Just a few years back in a musty old record store somebody said, "You really should check out
Jack and Misty, they're kinda like Nancy Sinatra and Lee Hazlewood on acid." Naturally, with a
recommendation like that I moved quickly.
"Tennessee Bird Walk" didn't disappoint, it was fun, a little warped, and also a little bit smart all
at the same time. But it was when I flipped the 45 over that I really became hooked. "The Clock of St.
James" was the sort of gem that makes a music lover's eyes glaze over. Imagine "Long Black Veil" with
Rod Serling at the helm? Can it get any better?
Well, in fact, it did. Over the next couple of years I developed an unhealthy passion for the great
music of Jack Blanchard and Misty Morgan, wondering over the magic melodies of "The Shadows of
the Leaves" and appreciating the downright thoughtfulness of songs like "Second Tuesday in December".
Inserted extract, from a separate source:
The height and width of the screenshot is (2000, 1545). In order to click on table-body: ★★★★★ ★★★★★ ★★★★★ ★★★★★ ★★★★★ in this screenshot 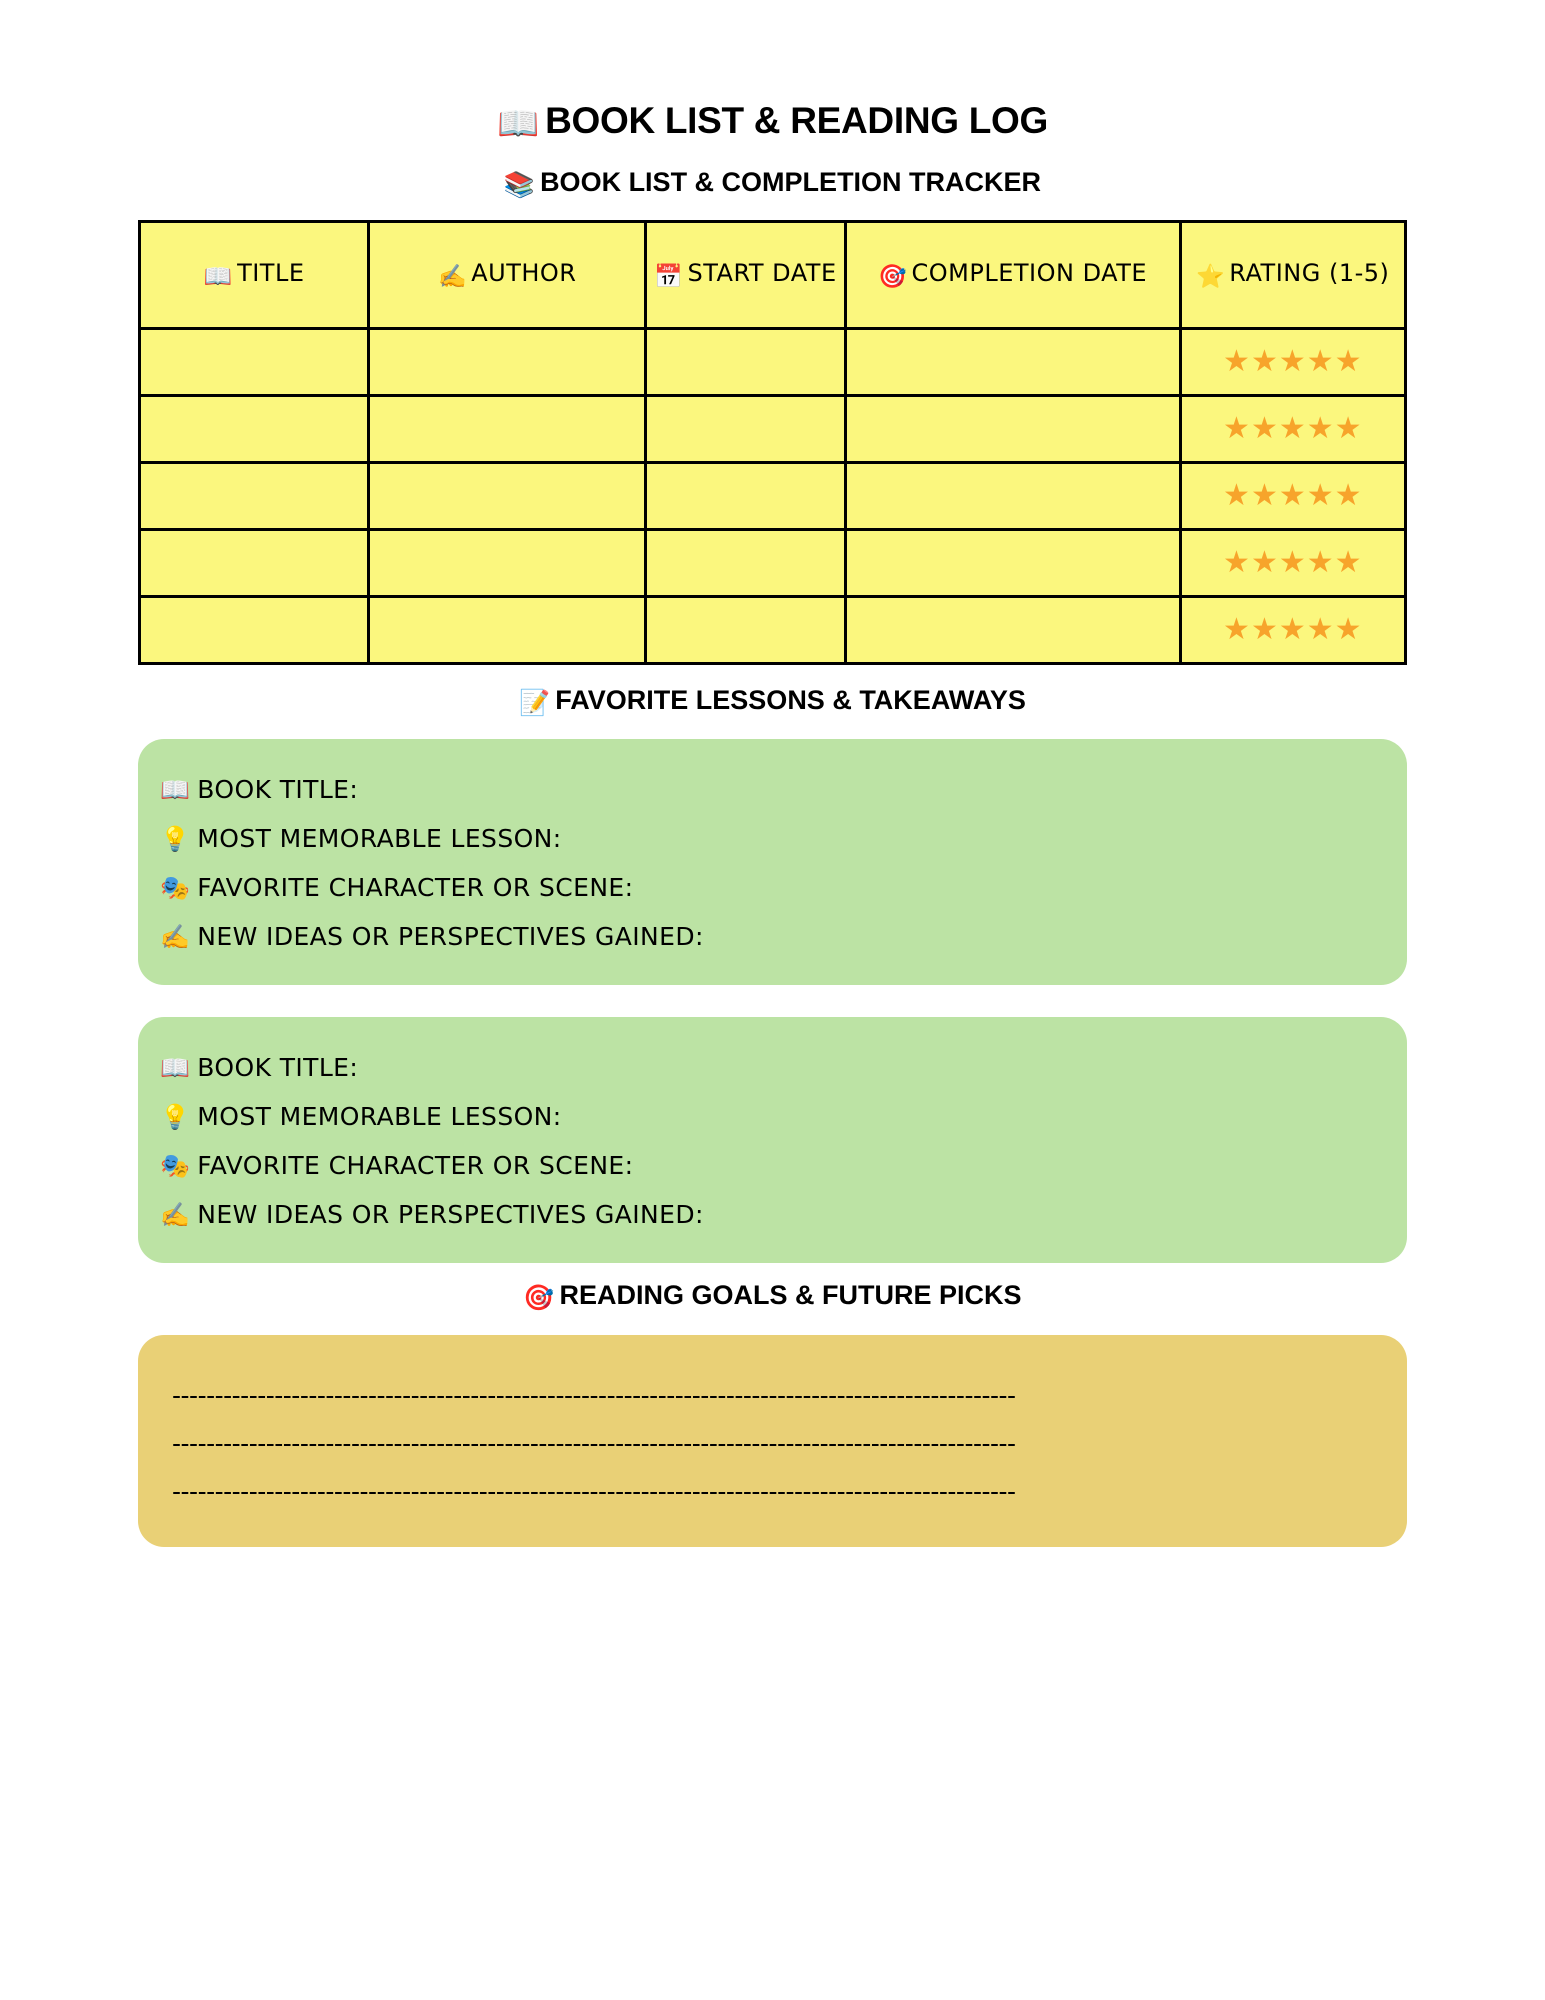, I will do `click(772, 496)`.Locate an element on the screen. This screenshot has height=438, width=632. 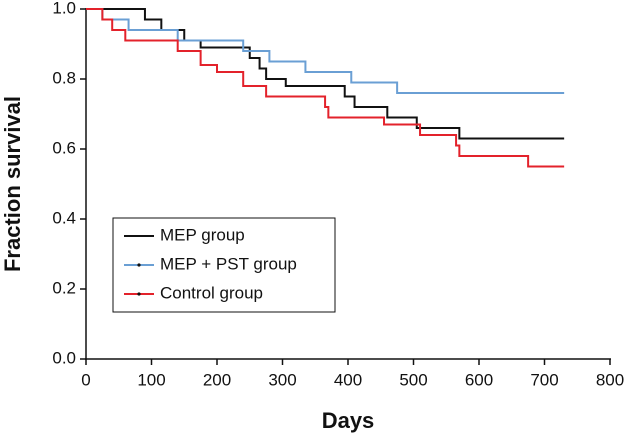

In a culture that celebrates trash and worships mediocrity, music and art of quality and integrity most
often disappear in the turgid tide. The CD you hold in your hands is a small, first attempt to
put things right.
I'm also very happy to report that though Jack and Misty have walked the Lonesome Valley of the
Shoddy Record Conglomerate and battled the Plague of Music Industry Locusts still, after all these years,
they retain their marvellous sense of humour and zest for life. Show Business tends to take and take
from performers, often giving little of permanence in return. After more than forty years as music
makers Jack and Misty are still going strong with a smile on their dial and have been nothing but a
pleasure to deal with.
Thank you, Jack Blanchard and Misty Morgan, for telling it how it really is. All the sorrow, and
all the magic, and all the humour, and all the joy.